#### DESCRIPTION OF THE TASK
Scan the listing below. Report each line that includes "calendar".

• • • • • • •

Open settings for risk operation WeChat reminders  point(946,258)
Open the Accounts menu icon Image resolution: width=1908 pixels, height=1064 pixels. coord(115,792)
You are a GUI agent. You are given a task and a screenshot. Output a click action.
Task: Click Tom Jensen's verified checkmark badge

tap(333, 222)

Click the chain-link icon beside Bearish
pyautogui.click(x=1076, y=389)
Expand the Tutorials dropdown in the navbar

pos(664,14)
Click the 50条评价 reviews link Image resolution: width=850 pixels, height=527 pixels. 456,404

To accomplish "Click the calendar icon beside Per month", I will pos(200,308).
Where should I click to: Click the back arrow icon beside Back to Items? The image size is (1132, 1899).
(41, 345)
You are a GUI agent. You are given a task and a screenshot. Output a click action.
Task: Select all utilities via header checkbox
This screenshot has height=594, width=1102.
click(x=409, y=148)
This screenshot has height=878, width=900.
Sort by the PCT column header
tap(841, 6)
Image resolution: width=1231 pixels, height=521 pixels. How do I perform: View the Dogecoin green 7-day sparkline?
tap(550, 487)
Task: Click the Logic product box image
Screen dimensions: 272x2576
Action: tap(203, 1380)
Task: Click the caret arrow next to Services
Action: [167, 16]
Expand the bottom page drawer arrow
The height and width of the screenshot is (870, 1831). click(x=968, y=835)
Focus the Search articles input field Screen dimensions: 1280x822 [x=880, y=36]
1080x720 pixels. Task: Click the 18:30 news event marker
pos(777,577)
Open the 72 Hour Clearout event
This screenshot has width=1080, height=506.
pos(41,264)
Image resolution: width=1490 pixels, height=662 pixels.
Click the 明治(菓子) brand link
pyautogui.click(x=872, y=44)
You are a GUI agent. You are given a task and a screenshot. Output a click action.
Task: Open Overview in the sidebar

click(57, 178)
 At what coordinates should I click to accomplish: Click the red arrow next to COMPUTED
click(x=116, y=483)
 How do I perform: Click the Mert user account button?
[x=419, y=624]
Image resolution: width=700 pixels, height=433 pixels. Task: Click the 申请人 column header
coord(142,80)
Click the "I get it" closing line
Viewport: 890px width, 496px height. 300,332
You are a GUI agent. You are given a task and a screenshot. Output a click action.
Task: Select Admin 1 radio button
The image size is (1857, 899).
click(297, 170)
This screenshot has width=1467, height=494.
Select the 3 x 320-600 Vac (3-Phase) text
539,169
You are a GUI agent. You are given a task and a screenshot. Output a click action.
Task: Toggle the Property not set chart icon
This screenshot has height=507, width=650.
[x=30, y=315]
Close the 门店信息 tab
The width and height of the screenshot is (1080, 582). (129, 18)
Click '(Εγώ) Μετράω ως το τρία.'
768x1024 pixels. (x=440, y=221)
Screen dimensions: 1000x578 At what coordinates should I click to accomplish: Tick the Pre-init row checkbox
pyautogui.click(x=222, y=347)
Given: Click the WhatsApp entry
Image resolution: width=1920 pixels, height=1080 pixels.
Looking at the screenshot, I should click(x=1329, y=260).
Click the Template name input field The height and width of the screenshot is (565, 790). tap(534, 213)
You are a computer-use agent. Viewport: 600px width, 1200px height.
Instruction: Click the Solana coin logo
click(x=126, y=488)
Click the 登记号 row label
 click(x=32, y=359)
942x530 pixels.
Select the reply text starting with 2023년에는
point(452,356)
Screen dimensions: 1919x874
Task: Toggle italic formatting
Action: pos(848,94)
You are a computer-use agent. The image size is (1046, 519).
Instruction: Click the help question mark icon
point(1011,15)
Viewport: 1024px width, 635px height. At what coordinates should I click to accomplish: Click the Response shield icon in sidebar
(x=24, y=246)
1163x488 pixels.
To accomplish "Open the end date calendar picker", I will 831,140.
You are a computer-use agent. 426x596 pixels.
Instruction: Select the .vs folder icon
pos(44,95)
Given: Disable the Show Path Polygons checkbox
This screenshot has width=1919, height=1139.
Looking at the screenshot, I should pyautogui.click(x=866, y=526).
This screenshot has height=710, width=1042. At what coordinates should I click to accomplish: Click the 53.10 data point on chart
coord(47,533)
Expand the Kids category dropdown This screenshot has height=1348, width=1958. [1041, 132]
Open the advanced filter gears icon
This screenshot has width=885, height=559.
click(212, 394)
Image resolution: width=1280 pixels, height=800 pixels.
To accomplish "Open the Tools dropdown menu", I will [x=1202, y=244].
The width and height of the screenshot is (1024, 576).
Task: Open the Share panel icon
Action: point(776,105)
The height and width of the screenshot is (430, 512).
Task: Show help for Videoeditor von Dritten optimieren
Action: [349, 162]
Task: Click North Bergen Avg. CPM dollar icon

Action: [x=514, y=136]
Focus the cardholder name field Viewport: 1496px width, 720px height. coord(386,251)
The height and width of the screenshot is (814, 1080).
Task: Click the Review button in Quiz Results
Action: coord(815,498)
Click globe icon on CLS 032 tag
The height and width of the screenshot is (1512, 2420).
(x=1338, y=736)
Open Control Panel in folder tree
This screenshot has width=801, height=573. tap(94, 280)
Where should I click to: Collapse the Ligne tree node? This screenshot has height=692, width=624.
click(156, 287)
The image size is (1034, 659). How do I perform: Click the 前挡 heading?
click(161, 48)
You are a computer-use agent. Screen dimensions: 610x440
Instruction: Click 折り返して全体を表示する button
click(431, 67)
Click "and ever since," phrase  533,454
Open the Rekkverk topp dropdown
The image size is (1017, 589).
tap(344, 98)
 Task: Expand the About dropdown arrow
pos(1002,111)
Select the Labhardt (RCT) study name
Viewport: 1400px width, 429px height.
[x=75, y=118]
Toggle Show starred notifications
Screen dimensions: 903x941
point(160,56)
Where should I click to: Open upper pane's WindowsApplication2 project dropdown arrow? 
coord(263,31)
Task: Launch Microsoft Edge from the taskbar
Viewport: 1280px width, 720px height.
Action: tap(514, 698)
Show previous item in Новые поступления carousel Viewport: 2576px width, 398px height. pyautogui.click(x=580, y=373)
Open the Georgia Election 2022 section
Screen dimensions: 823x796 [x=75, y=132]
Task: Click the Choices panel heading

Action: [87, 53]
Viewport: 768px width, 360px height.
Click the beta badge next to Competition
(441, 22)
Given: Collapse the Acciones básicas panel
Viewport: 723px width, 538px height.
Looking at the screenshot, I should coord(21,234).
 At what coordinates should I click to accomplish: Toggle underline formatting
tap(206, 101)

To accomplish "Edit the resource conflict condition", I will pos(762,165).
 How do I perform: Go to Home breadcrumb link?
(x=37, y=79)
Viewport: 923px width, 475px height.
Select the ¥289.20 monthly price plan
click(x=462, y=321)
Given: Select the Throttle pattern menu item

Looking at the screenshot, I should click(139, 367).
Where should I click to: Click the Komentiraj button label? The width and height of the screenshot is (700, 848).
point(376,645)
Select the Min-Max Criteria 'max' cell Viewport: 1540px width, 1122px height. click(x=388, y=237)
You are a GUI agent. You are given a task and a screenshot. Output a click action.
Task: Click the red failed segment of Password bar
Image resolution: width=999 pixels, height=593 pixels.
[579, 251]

• • • • • • •

#### ANSWER TO THE EXERCISE
To accomplish "Click the calendar icon beside Per month", I will pos(200,308).
To accomplish "Open the end date calendar picker", I will 831,140.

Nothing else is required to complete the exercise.